**EXERCISE:** Copy each line below that contains "computer".

**RECORDS TO USE:**
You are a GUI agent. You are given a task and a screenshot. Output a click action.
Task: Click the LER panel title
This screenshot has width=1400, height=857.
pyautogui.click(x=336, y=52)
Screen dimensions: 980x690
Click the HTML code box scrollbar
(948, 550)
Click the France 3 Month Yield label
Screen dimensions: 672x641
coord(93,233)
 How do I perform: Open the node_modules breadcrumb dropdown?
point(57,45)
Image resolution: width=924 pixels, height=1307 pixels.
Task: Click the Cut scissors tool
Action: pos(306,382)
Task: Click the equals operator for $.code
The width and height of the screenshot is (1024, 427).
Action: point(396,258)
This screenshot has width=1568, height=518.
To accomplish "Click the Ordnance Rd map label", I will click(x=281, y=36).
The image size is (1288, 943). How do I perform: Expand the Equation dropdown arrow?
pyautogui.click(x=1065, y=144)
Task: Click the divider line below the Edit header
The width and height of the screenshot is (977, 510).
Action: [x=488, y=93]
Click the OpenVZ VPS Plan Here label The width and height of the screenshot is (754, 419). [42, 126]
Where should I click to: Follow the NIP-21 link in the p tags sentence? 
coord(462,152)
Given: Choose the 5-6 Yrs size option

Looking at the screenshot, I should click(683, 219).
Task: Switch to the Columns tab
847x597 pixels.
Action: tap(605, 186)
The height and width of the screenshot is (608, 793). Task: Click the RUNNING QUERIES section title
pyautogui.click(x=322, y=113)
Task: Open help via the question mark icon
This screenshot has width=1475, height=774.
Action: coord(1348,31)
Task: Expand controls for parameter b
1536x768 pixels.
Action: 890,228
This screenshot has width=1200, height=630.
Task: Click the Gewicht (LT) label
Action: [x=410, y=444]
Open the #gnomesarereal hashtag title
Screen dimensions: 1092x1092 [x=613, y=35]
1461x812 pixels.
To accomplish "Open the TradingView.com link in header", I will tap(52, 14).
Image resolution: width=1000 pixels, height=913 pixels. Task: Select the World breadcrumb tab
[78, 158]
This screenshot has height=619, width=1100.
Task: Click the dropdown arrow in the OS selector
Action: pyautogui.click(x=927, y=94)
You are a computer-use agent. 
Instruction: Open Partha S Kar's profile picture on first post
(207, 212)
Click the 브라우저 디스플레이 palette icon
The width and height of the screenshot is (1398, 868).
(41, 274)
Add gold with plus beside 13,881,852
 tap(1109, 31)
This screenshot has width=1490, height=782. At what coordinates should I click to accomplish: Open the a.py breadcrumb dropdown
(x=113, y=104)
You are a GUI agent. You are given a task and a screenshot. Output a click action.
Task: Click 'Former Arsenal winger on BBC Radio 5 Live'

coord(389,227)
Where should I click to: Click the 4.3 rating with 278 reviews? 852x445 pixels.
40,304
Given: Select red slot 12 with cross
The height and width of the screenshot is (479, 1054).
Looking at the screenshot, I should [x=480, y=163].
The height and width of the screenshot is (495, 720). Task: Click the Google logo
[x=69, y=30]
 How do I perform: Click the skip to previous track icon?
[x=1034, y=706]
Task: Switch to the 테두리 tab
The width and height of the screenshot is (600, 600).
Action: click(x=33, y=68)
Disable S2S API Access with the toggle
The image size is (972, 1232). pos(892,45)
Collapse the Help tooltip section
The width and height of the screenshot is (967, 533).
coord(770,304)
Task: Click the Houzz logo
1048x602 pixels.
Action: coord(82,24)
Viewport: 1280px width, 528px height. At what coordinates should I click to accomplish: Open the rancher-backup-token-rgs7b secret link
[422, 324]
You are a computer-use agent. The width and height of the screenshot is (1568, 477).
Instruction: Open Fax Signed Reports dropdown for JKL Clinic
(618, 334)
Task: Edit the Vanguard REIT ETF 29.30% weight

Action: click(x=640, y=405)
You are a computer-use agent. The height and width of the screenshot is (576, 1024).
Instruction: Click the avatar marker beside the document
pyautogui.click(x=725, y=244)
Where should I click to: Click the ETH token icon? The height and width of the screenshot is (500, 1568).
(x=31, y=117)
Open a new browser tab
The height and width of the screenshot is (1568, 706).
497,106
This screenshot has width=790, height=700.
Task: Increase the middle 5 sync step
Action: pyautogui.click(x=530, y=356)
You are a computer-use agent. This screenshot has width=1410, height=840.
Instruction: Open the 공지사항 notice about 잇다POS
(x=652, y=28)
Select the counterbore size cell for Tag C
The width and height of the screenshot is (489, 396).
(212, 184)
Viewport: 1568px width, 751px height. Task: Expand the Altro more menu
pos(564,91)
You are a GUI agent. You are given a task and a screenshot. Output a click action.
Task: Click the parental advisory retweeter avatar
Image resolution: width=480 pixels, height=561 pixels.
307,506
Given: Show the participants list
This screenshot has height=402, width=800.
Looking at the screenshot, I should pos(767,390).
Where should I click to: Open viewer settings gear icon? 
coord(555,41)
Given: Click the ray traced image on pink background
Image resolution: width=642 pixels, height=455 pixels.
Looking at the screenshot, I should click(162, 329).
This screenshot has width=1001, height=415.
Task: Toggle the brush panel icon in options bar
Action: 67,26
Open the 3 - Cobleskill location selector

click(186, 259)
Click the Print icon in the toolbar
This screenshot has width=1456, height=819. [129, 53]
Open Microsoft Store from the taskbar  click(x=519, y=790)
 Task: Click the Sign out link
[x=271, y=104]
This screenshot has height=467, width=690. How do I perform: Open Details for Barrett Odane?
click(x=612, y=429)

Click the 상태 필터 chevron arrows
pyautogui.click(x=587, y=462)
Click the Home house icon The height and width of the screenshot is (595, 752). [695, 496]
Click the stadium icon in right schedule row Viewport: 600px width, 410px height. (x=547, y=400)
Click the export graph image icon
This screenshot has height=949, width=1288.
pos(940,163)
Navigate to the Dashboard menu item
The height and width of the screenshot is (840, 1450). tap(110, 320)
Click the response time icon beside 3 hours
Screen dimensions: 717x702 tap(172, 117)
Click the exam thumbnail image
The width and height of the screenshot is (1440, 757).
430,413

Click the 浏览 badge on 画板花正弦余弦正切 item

**EXERCISE OUTPUT:**
You are a computer-use agent. 
You are a computer-use agent. The width and height of the screenshot is (1568, 477).
You are a computer-use agent. The height and width of the screenshot is (576, 1024).
You are a computer-use agent. This screenshot has width=1410, height=840.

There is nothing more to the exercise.